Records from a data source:
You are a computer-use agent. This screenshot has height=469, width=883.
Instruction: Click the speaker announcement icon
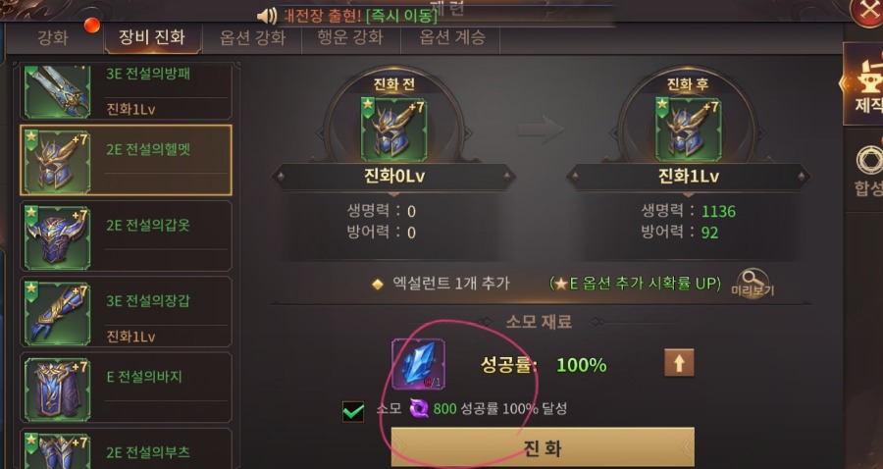pos(266,16)
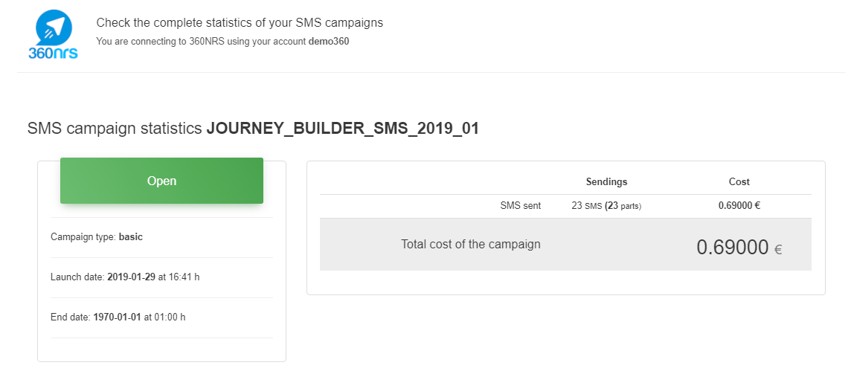Click the SMS campaign statistics heading text
The height and width of the screenshot is (371, 854).
115,129
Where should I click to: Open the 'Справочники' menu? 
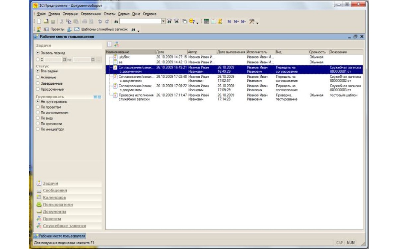tap(91, 14)
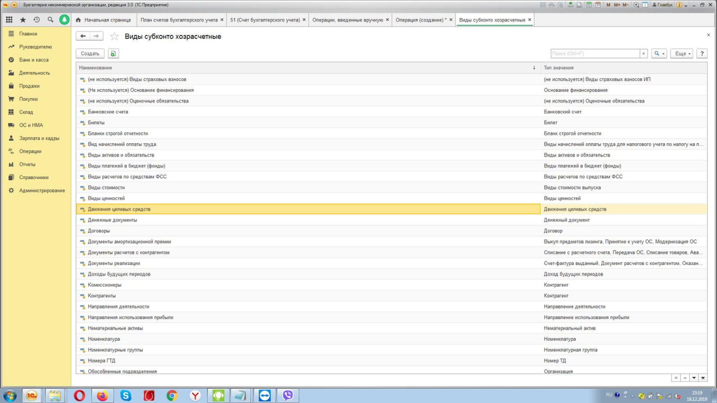Screen dimensions: 717x403
Task: Toggle sort arrow in Наименование column header
Action: point(534,68)
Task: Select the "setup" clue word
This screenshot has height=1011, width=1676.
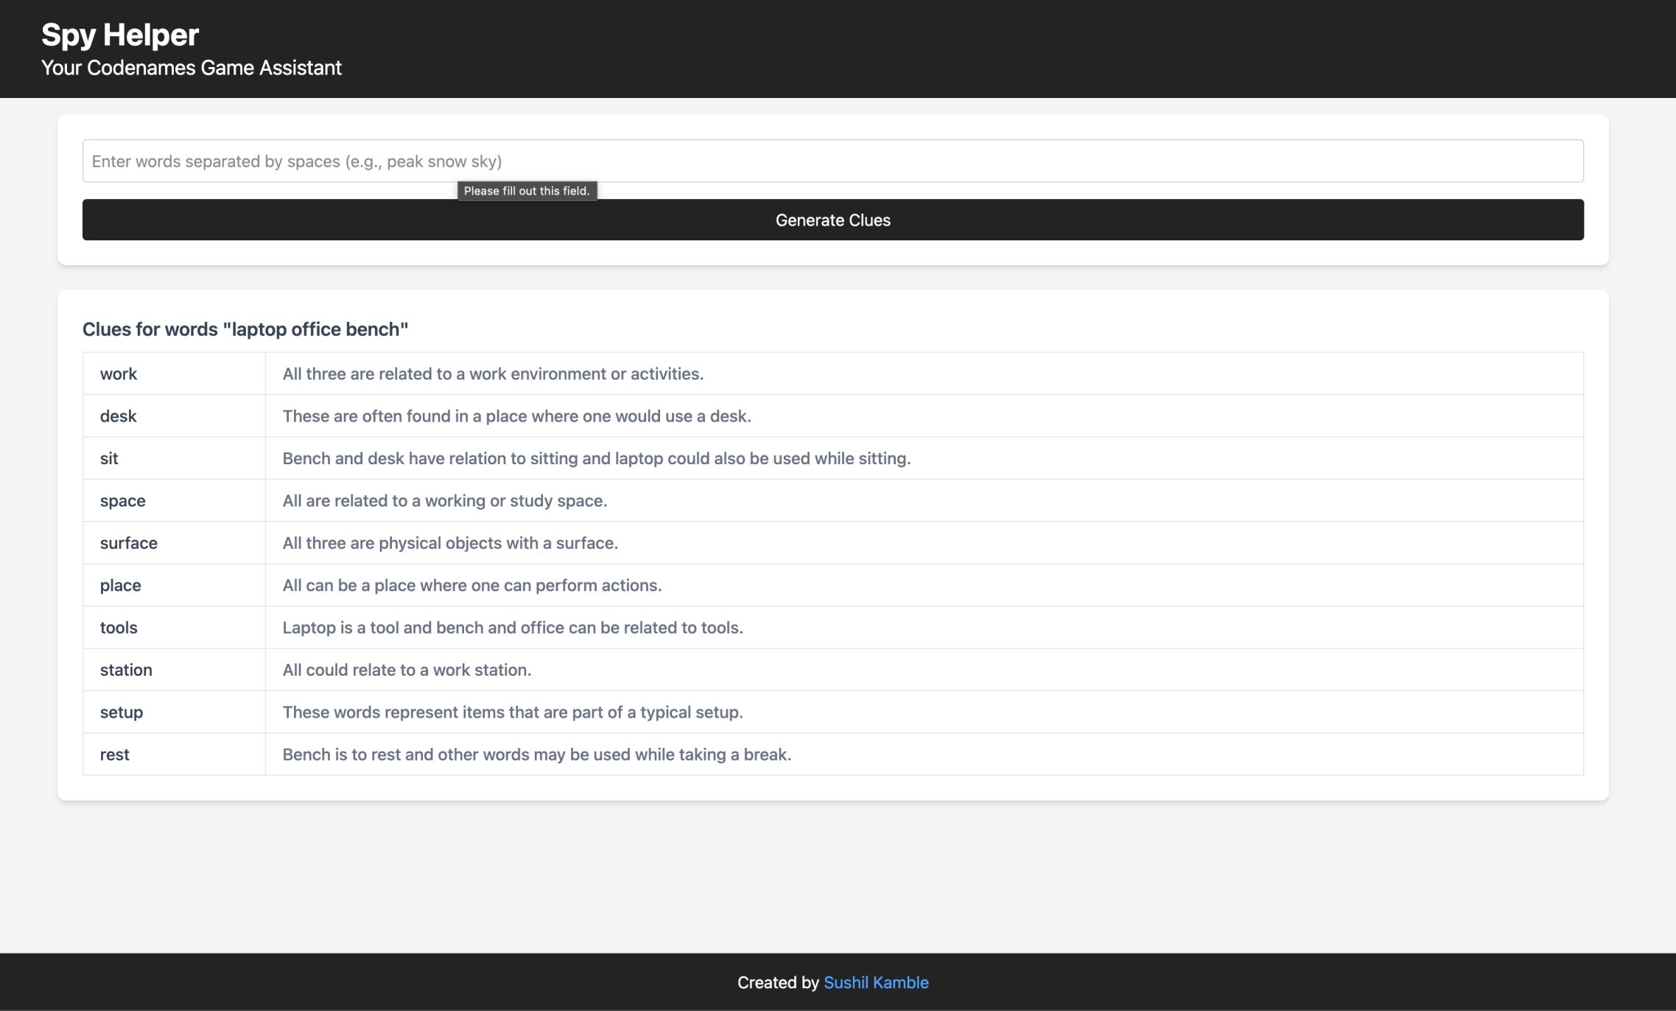Action: 122,713
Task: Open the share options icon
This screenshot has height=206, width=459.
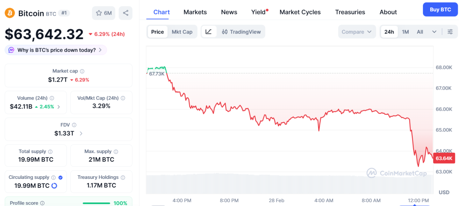Action: [125, 13]
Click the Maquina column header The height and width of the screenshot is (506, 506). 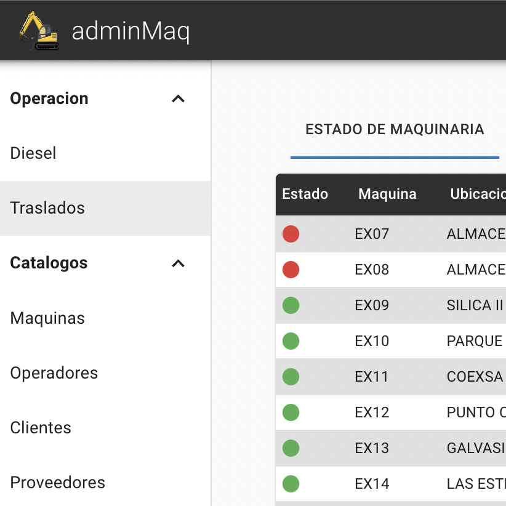387,194
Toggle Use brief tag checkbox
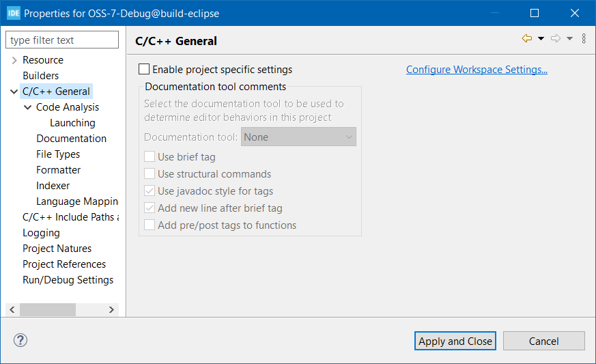This screenshot has height=364, width=596. [x=150, y=156]
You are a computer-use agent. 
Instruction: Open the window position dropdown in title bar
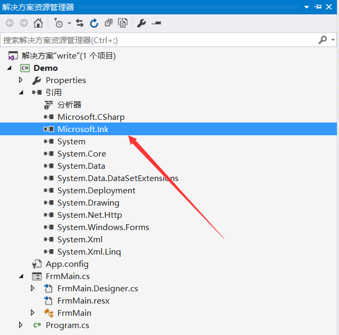[306, 7]
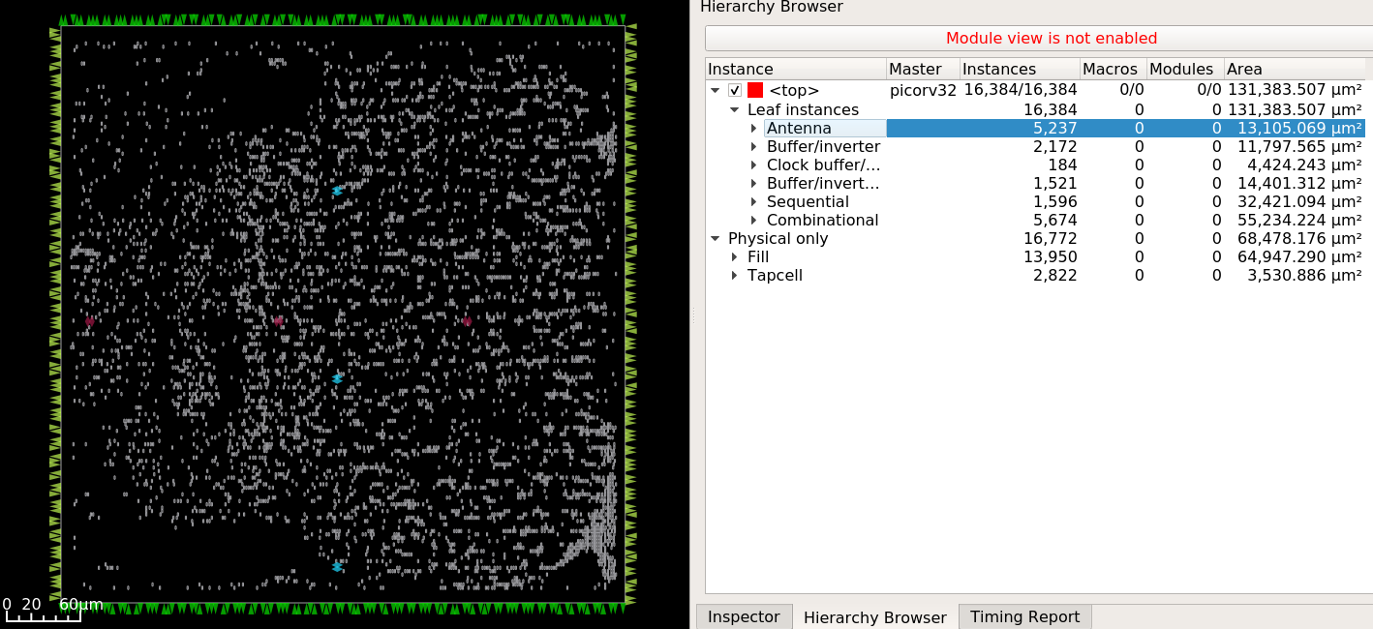Select the Clock buffer tree item
Screen dimensions: 1373x629
click(825, 165)
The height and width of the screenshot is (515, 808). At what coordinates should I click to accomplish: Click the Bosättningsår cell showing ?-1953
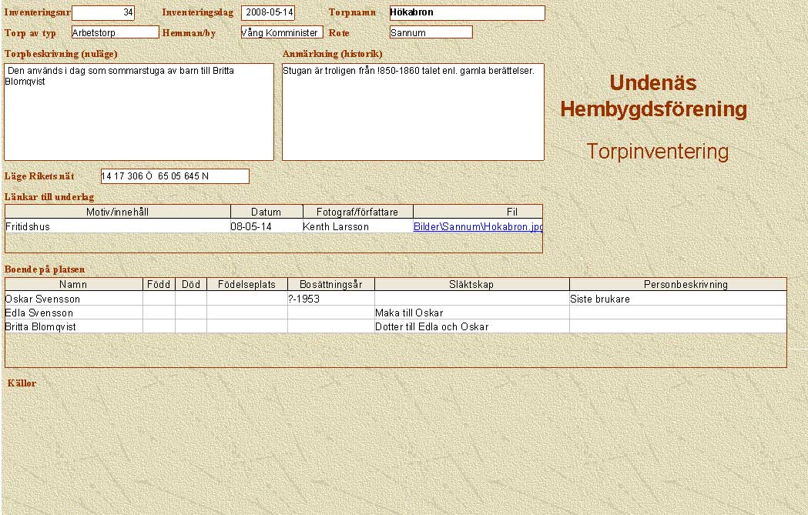[330, 299]
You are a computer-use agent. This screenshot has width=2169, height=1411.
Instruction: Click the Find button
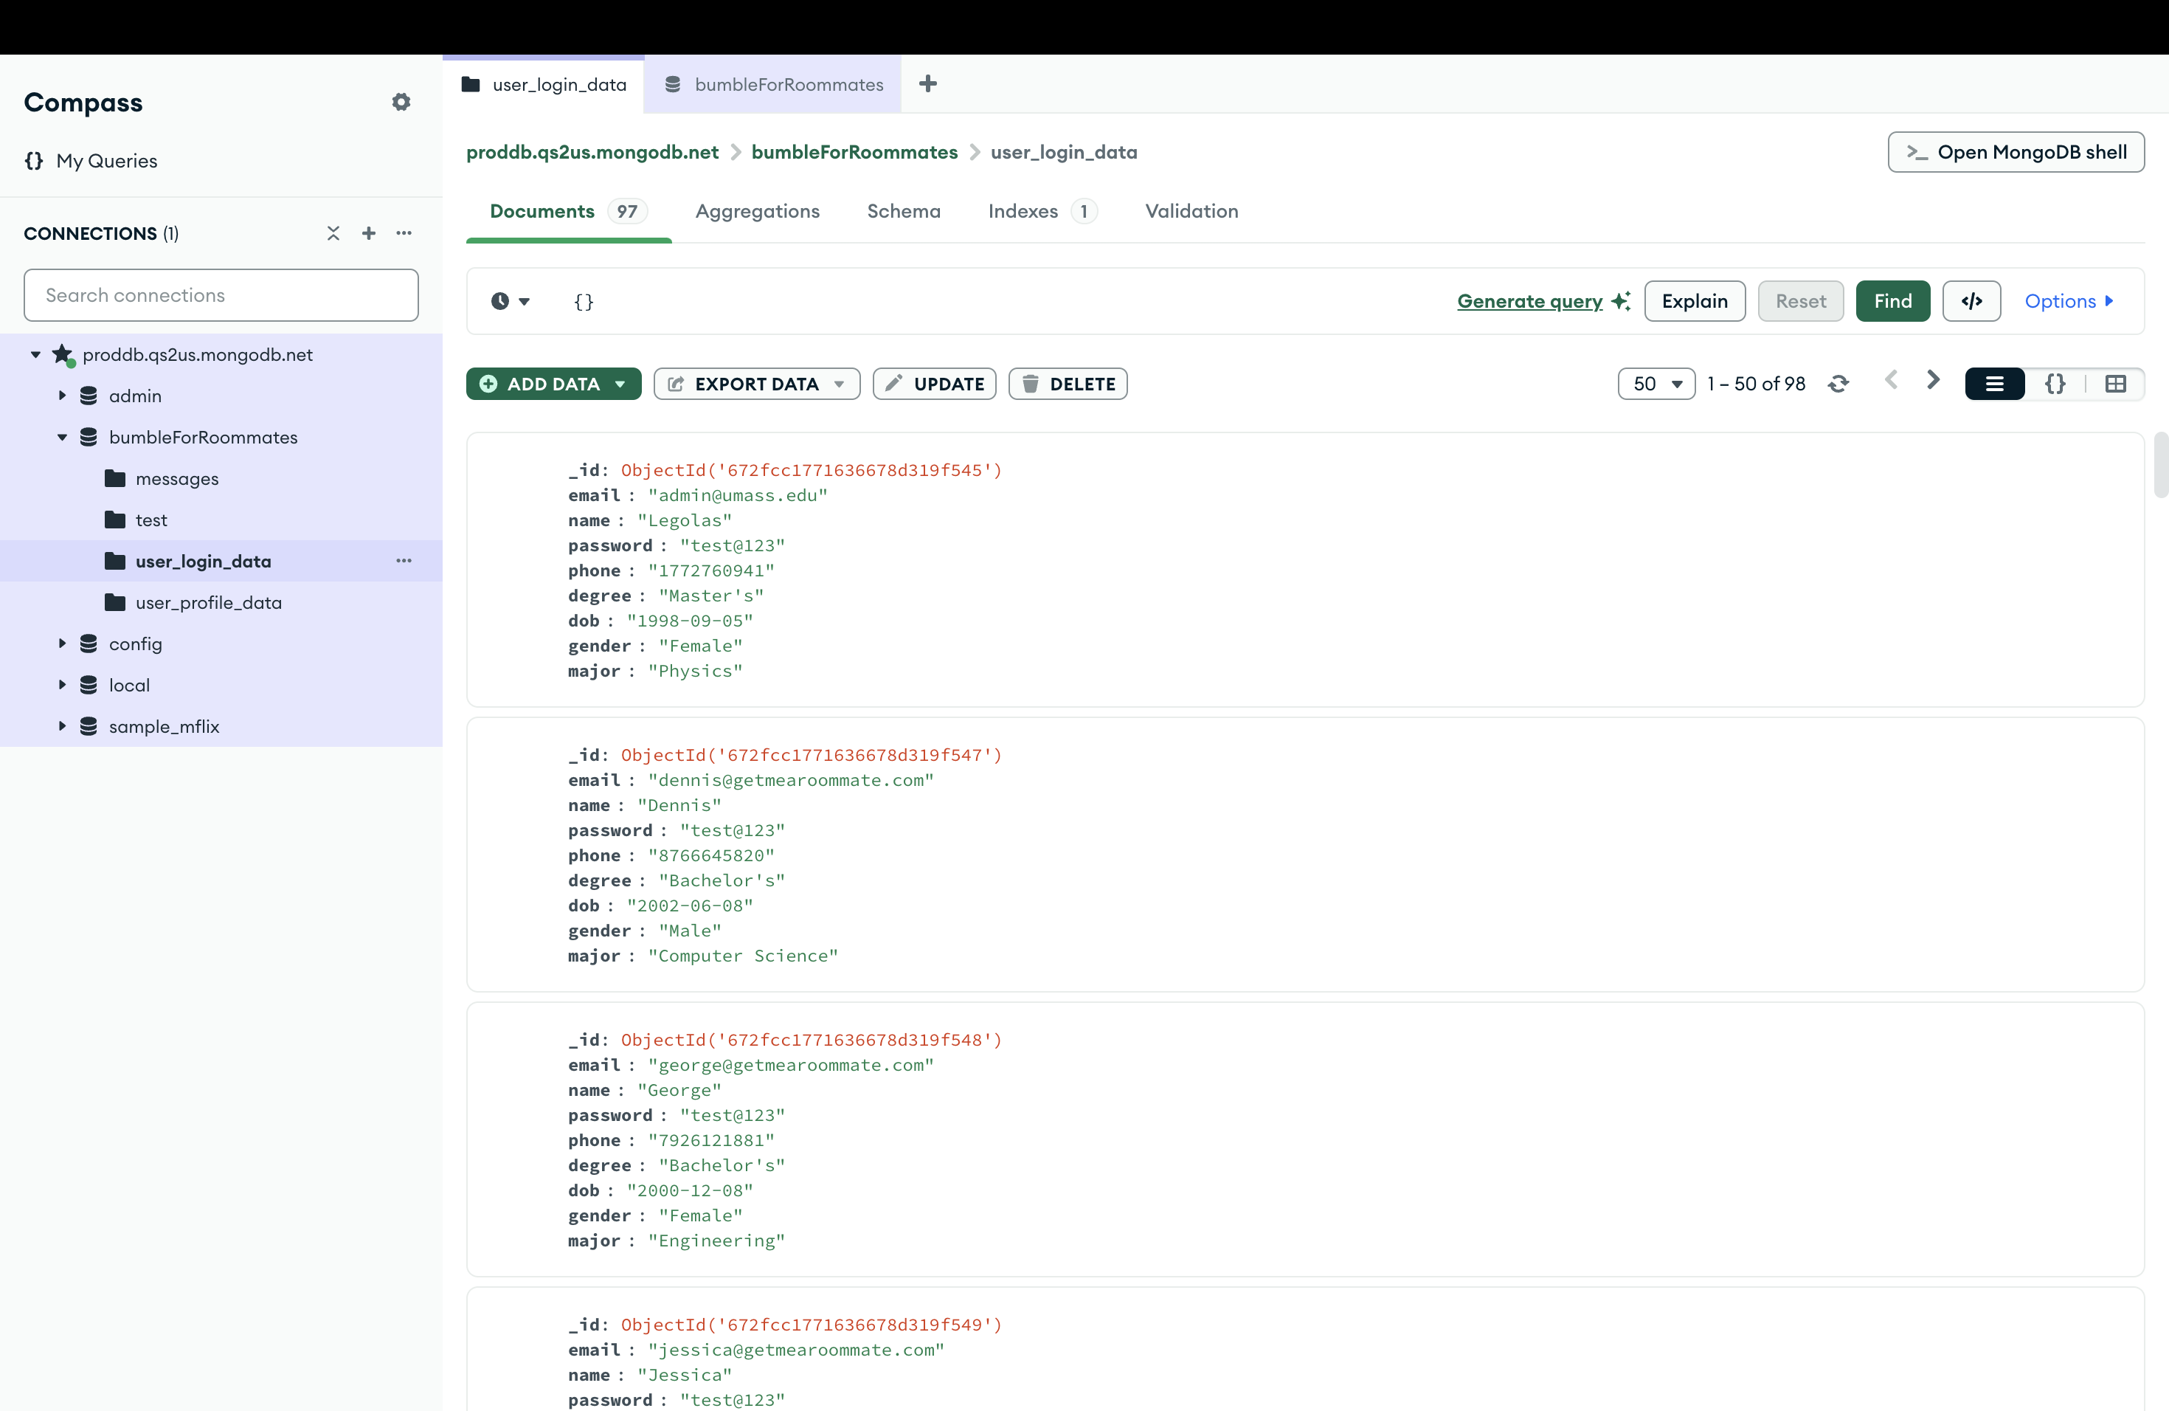1892,301
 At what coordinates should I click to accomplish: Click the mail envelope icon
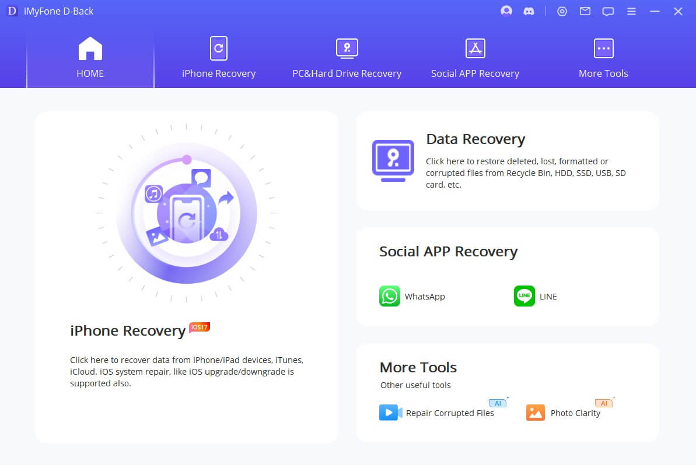tap(585, 11)
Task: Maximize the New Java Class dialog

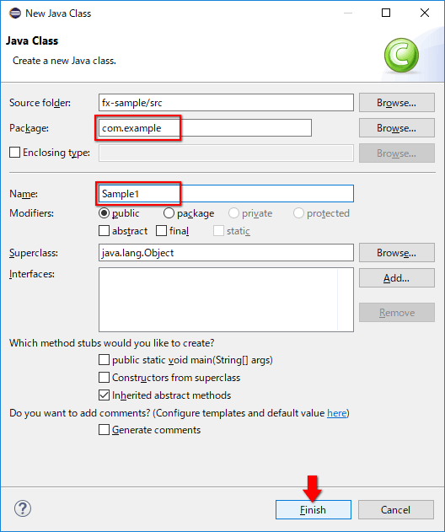Action: (386, 13)
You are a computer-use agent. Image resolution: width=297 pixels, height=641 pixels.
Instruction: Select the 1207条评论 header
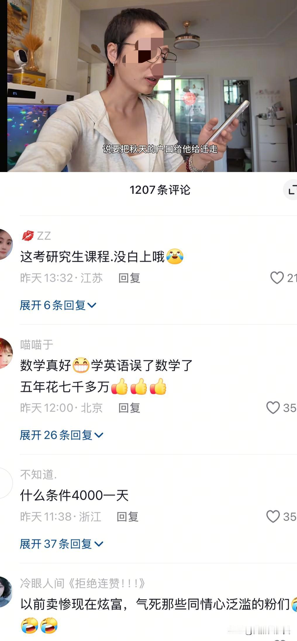160,190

## Work required
Begin at the line that has "has width=2169, height=1411." and stop at the end of the records. Write those lines out again with "Instruction" swapped for "Command" everywhere it appears, change nothing else, and omit the pictures.

## Reply to the exercise
You are a computer-use agent. This screenshot has width=2169, height=1411.
Command: Click the Find button
1892,301
 At what coordinates should I click to accomplish: Click the mail envelope icon
tap(585, 11)
Task: Maximize the New Java Class dialog

Action: (386, 13)
You are a computer-use agent. Image resolution: width=297 pixels, height=641 pixels.
Command: Select the 1207条评论 header
160,190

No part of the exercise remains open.